The 17 instances of the value 2000 is clearly incorrect and the store with id 42 should be contacted
to see where those numbers are coming from.

For the next step I want to find the outliers in the order_amount boxplot.
When going back and examining the 75th percentile we can see the value is 390.0 but, 
the max value is 704000 so, now I want to find all values over 390.0 in the
dataset.

In [None]:
# Use groupby and count() to find the occurences 
df.groupby("order_amount").count().tail(15)

Above we have more numbers that are very large purchases for shoes.
Those numbers are of course 704000, 51450, and 77175

Below we can see that these purchases are very large earlier I talked about the 2000 items and there amount of 704000
but, now we can see for the values of 51450 and 77175 that these puchases are very large for 1 or 2 items and
all of the purchases were made at the same store with an id of 78.


In [None]:
df.loc[df["order_amount"].isin([704000, 51450, 25725])].sort_values(by = "order_amount", ascending=False)

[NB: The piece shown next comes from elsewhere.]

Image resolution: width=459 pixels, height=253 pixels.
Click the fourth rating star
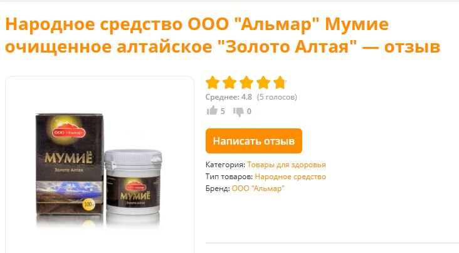[263, 83]
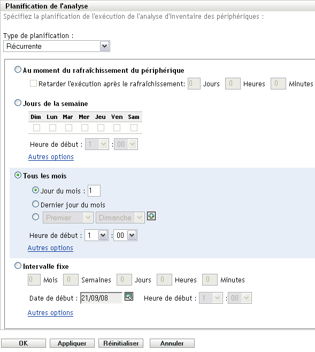Click the green plus icon beside Dimanche

click(x=151, y=216)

So for the actual Average Order Value we want to remove the values 704000.0, 51450, and 25725.

In [None]:
# Using df.drop and specifying we want to remove all values above and equal to 25725 we return the dataframe without those values
df.drop(df[df["order_amount"] >= 25725].index, inplace=True)

In [None]:
# plot a new stripplot to show the shop_id by total_items
plt.figure(figsize = (25,20))
sns.stripplot(data = df, x = "shop_id", y = "total_items", jitter = True, palette = "plasma")
plt.show()

In [None]:
# Use df.describe() to find new Average Order Amount without the outliers
df.describe()

Since we have a lot of large values we want to use a metric that isn't affected by those values 
such as the median.

The new Average Order Value is 284.0 which is much more reasable than the before value 3145.13.